Agora ela ainda está ao lado de seu noivo. Ele com o olhar distante e
perdido. Ela, linda, com o rosto tranquilo e os olhos fechados. Ele, soluçando
cada vez que tenta encontrar o olhar que, horas atrás, lhe fitava com
ternura e desejo. Ela, ainda com os olhos fechados e as mãos segurando
o buquê. O mesmo padre que estava à algumas horas atrás,
satisfeito e sorridente, estava agora com ar cansado e visivelmente abatido
declamando seu sermão com palavras de amor, de fé, de conforto.

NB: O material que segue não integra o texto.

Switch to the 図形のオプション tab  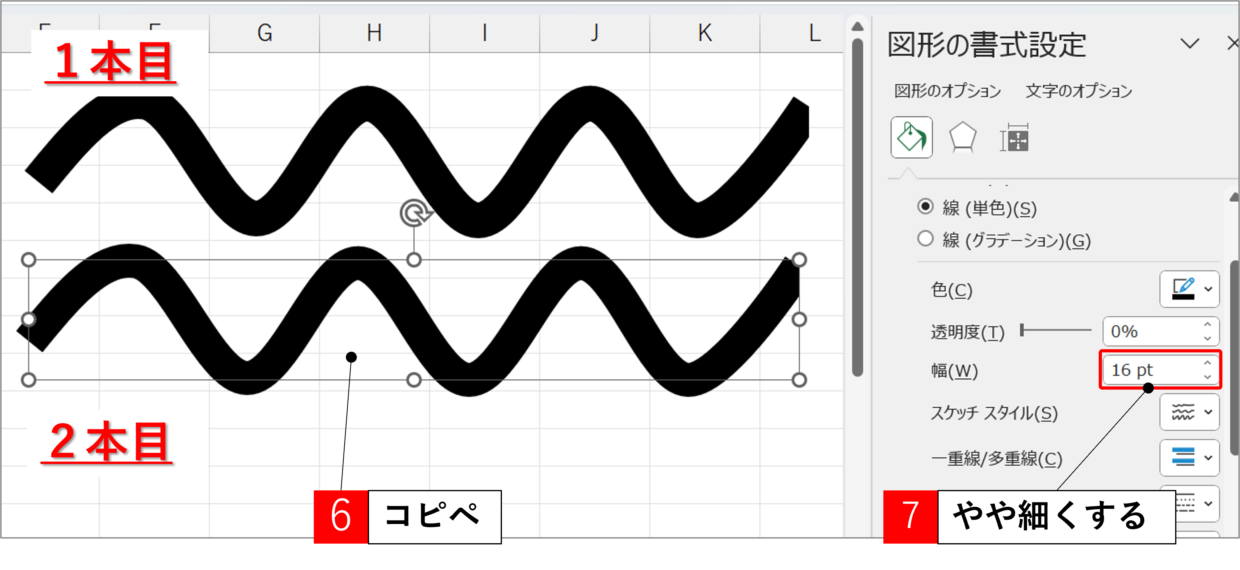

Os pais dela ao lado do noivo, levam as mãos ao rosto novamente e irrompem
em lágrimas de tristeza, de incompreensão, de desespero. Ninguém
poderia ter imaginado que ela, a noiva, em pleno dia de casamento, no dia mais
feliz de sua vida, poderia Ter sido levada daquela forma. A imagem da linda
noiva segurando a mão do noivo e, subitamente, desfalecendo diante do
altar, ainda estava gravada no pensamento de todos, como uma tatuagem recém
desenhada na pele. Não houve tempo para socorro. Um médico, amigo
da família, tentou trazê-la de volta ali mesmo, deitada diante
do altar. Mas de nada adiantou. O noivo se pôs de joelhos diante dela
e chorou e gritou de desespero e dor. Sua querida noiva ainda mantinha um semblante
feliz e de paz.
Com o mesmo rosto tranquilo ela estava agora. Um pouco pálido, talvez
devido à maquiagem. E ela estava linda. Em suas mãos o buquê
de flores do campo. As flores à sua volta, em contraste com seu vestido
branco, davam à sua imagem a aparência surreal de um anjo. O padre
terminou a cerimônia e abençoou a, agora, eterna noiva. Os pais
dela e seu noivo se afogaram em lágrimas. Praticamente todos os presentes
choravam baixinho. Sua mãe desmaiou. O fino e delicado véu branco
que cobria seu rosto, cobria-lhe também todo o corpo, que fora ajeitado
delicadamente num lindo caixão branco. Todas as atenções
estavam voltadas para ela neste dia. Como ela sempre quis. E ela estava linda.